White Sox value 'long-term' roster additions
Hahn continues search for upgrades to infield, catcher and rotation
CHICAGO -- Rick Hahn continues to look for "long-term fits" and not "short-term patches" where improving the White Sox is concerned.
But those long-term fits don't necessarily translate exclusively into burgeoning young talents.
"When we signed [closer David] Robertson for four years, we didn't view that as a short-term fit necessarily. That's a longer-term piece at that point," the White Sox general manager said Tuesday at the General Managers Meetings in Boca Raton, Fla. "A one- or two-year veteran thing, we'll see if those play out.
"That could happen via trade as well. But I think the ideal, for all 30 of the teams down here, your ideal is to add long-term pieces that you can grow with and win with as a group. Now, you're not always able to do that. Two seasons ago when we were acquiring guys like [Jose] Abreu and [Adam] Eaton, we were able to maintain that through the offseason in terms of targets like that. It's not always the case, but that is the ideal goal, especially early in the offseason."
Hahn unofficially "won" the offseason going into the 2015 campaign, adding major pieces such as Adam LaRoche, Melky Cabrera and Jeff Samardzija along with Robertson to apparently push the team at least to the fringe of American League Central contention. Hahn warned that having the best offseason gives you no extra wins, and ultimately a good-looking plan in March turned into a subpar 76-win performance.

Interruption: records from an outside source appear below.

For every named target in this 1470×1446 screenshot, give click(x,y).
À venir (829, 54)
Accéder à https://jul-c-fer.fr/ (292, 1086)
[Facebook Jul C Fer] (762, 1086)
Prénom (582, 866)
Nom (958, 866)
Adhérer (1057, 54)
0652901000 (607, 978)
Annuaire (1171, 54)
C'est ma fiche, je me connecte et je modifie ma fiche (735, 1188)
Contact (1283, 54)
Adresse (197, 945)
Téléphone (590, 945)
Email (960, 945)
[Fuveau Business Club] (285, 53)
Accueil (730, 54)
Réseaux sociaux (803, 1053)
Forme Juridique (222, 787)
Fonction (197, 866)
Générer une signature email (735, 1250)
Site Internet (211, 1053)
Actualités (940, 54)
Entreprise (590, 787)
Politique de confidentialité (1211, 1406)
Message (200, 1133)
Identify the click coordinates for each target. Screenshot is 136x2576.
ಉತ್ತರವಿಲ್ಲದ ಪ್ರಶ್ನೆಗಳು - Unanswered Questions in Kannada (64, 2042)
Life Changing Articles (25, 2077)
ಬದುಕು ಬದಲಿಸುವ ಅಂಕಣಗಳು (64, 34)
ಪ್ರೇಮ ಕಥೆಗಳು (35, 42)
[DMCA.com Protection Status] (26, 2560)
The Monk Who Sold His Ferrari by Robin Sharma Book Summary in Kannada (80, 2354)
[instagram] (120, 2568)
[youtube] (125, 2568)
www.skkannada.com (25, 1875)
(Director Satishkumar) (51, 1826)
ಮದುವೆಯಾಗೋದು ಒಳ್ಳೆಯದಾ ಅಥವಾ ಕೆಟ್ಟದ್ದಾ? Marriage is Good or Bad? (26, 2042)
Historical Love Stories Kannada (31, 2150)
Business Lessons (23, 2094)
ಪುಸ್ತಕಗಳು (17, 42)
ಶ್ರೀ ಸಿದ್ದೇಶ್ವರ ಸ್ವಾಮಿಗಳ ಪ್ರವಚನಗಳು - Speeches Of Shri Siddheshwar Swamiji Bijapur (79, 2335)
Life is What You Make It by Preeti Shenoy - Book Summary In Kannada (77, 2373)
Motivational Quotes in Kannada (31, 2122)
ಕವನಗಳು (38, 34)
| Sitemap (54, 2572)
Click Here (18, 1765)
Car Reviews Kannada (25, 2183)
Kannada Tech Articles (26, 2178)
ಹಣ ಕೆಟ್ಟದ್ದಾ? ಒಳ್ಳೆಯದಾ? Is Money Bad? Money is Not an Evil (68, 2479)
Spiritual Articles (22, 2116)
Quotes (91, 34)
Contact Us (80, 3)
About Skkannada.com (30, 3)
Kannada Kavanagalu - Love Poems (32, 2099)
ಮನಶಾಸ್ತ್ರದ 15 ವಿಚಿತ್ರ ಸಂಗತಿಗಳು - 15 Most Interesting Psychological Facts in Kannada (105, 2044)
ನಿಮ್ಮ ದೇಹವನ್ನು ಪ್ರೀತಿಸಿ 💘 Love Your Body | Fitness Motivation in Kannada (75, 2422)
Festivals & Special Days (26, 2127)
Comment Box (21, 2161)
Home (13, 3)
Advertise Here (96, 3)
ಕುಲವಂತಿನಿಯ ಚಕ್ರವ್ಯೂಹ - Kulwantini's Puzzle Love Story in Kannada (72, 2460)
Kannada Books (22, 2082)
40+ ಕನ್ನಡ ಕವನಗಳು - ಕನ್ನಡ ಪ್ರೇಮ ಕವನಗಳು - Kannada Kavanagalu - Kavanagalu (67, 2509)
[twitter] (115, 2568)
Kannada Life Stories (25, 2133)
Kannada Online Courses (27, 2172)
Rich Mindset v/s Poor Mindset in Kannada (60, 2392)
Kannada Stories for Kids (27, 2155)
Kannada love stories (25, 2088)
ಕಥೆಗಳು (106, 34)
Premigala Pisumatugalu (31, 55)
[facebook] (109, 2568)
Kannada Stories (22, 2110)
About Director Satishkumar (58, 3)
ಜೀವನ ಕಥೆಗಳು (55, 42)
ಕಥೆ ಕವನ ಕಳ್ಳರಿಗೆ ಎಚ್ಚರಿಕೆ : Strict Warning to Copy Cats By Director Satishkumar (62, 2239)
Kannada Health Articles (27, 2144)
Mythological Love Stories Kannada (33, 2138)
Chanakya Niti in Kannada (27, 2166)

Despite the team's disappointing finish, Hahn doesn't see his position very different from these same meetings in Arizona back in '14.
"We are exploring multiple avenues to try to make ourselves better for the long term," Hahn said. "Last year, the way we approached things was more heavily through the free-agent market, given what was available and what our resources were.
"So I don't know if the results will play out the same way. But the results in terms of what we are looking for, as a general theme, is consistent with where we were a year ago.
"From what the market has to bear, it may be in the end that some of the solutions we are looking for come via trade, as opposed to via free agency like was the case last year," Hahn said. "So the results may be different, but it's too early to say that, and at this point, the approach is the same as it was a year ago."
Third base, middle infield and catcher are just a few positions of interest for the White Sox. Starting pitching always becomes a focus, even as the team's strong suit.
"I don't think you're ever going to hear me say we're good from a rotation standpoint and not that we can always use another to have some depth and insurance," Hahn said. "So it remains on the list."